Given the atheism of communist dogma, religion is frowned upon in China. Beards were disallowed, says Abdullah, while the syllabus in Islamic schools was regulated and the Quran could be published only under state supervision. Since 9/11, he complains, repression has found a new cloak with Uighurs branded as terrorists. It only adds to their alienation.

“There’s a reason why Chinese oppression is so brutal,” assesses Abdullah, “They don’t believe in God and fear no one. They eat rats, frogs, dogs and monkeys!” The disgust changes to ridicule as he adds: “Even donkeys!”

Abdullah’s friend from Istanbul is similarly exiled, and both say that life under Chinese rule would be unbearable. And it is dangerous to talk too much, no matter where they are. All it took was a snap in a Kathmandu paper in 2003 for the Chinese to bring pressure to bear on the Himalayan kingdom. Four Uighurs were rounded up for repatriation to China. Abdullah got away. Along with seven others, he escaped to Delhi. They have since been resettled by the UNHCR in Sweden. It’s been years and Abdullah is waiting for his turn too. It’s the heat in Delhi that gets to him. “My home was colder than Kashmir,” he says, cutting coriander leaves.

“In Nepal we got enough money from the UNHCR to live by, but here we get only 2,245 rupees a month,” says Abdullah. India does not allow employment for international refugees. He survives on Uighur and Turkish businessmen from Istanbul who come to buy scarves, shawls and cushion covers, selling them in Istanbul at thrice the price. Abdullah, who has picked up enough Hindustani, helps them with translation and bargaining, in lieu of a commission. That’s how he pays for accommodation in Delhi.

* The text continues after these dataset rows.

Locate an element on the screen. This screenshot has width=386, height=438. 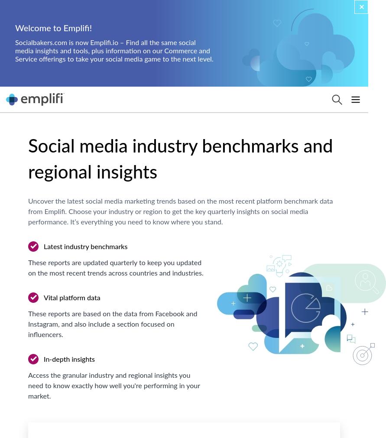
'Vital platform data' is located at coordinates (71, 297).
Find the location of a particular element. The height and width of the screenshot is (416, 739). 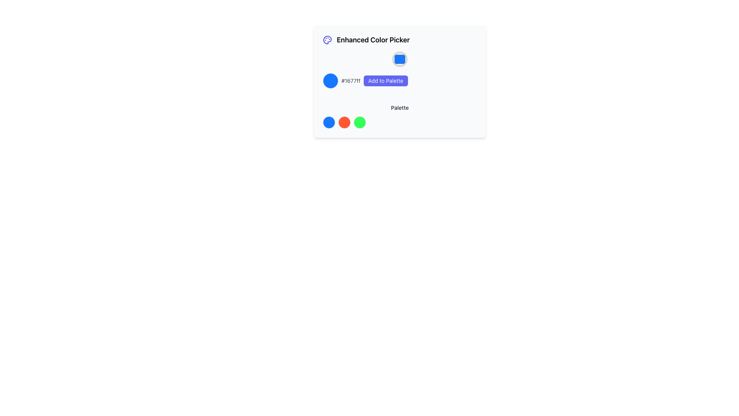

the painter's palette icon, which is the first element on the left side of the 'Enhanced Color Picker' text is located at coordinates (327, 40).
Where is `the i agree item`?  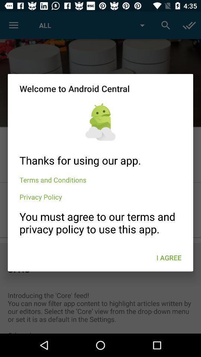
the i agree item is located at coordinates (168, 258).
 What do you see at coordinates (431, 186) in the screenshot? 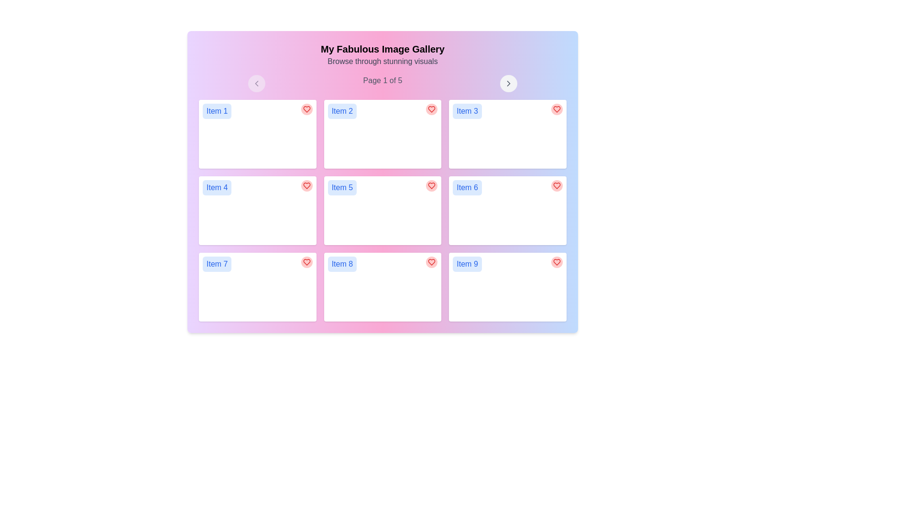
I see `the heart-shaped 'Favorite' indicator icon located in the top-right corner of the 'Item 5' box` at bounding box center [431, 186].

Doesn’t he long to be among his own? When friends from Istanbul bring him traditional naan and cook mutton without Indian spices, he finds nostalgia taking over—he asks them to take him away. It is from one of them that he got the number of Washington-based Rebiya Kadeer, head of the World Uyghur Congress, whom China has accused of fomenting trouble these past few days. “I keep calling her and she has promised help in resettling me,” he says, “India is good, but there’s no Turki here. I get very lonely.” Freedom, he concedes, will never come in his lifetime. “I am prepared to die here.”